0.4.0 • Published 5 years ago

psdad v0.4.0

Weekly downloads
4
License
MIT
Repository
github
Last release
5 years ago

psdad.js

NPM version

JavaScript implementation of psdad, for node.js or browsers

Example

Example (in demo.js)

const { mapper } = require('psdad')
const vocab = mapper()

class Circle { constructor (state) { Object.assign(this, state) } }
class Line   { constructor (state) { Object.assign(this, state) } }

vocab.add(Circle, 'There is a circle of radius [number radius] at position ([number x], [number y]).')
vocab.add(Line, 'There is a line from ([number x0], [number y0]) to ([number x1], [number y1]).')

const mydata =  [
  new Circle({radius: 1, x: 10, y: 20}),
  new Line({x0: 10, y0: 20, x1: 15, y1: 25}),
  new Circle({radius: 2, x: 15, y: 25}),
]

const str = vocab.stringify(mydata)
console.log(str)
/* =>
There is a circle of radius 1 at position (10, 20).

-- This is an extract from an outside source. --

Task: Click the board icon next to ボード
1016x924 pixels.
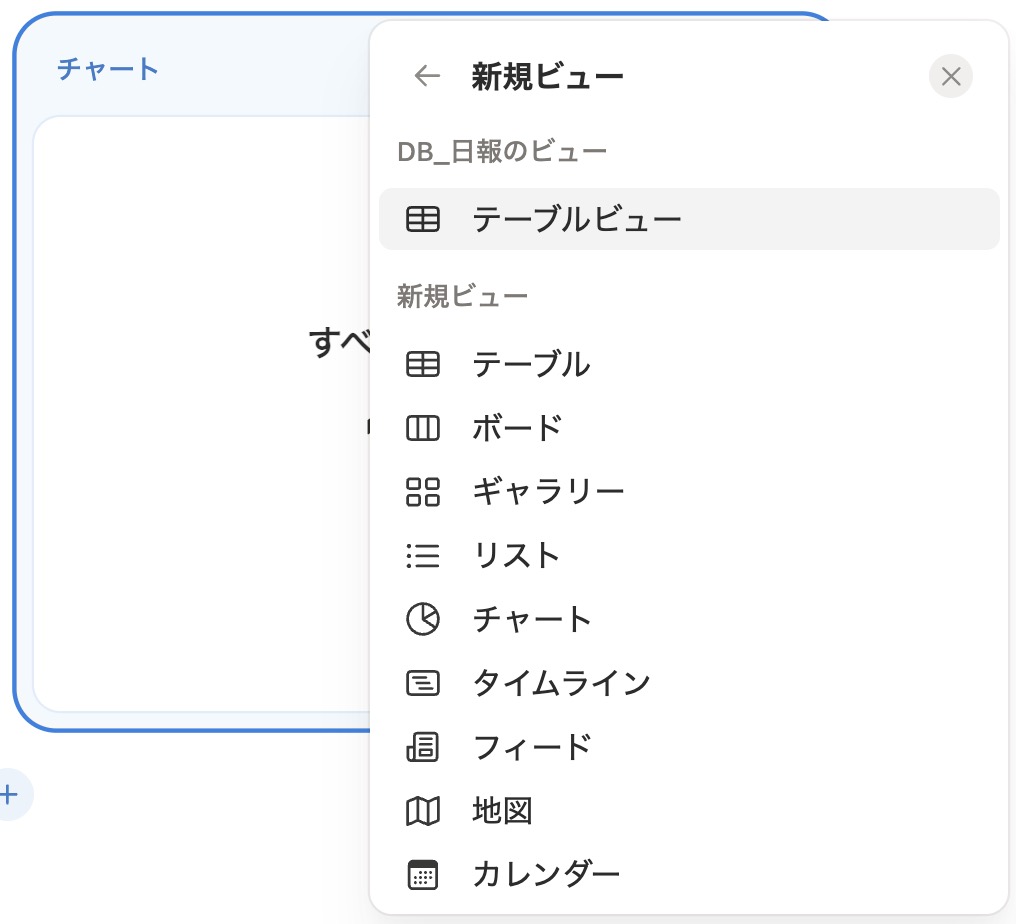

There is a line from (10, 20) to (15, 25).

There is a circle of radius 2 at position (15, 25).

*/

const mydata2 = vocab.parse(str)
console.log(mydata2)
/* =>
[ Circle { radius: 1, x: 10, y: 20 },
  Line { x0: 10, y0: 20, x1: 15, y1: 25 },
  Circle { radius: 2, x: 15, y: 25 } ]
*/

Performance

Some quick tests show stringify() running about 1m objects per second, and parse() running about about 150k objects per second. That's not as fast as the native JSON functions (maybe 50% of JSON on stringify and 10% on parse), but it's still probably fast enough. The parsing is all done with one compiled regexp. It will be interesting to see how it's affect by having larger definitions and more classes.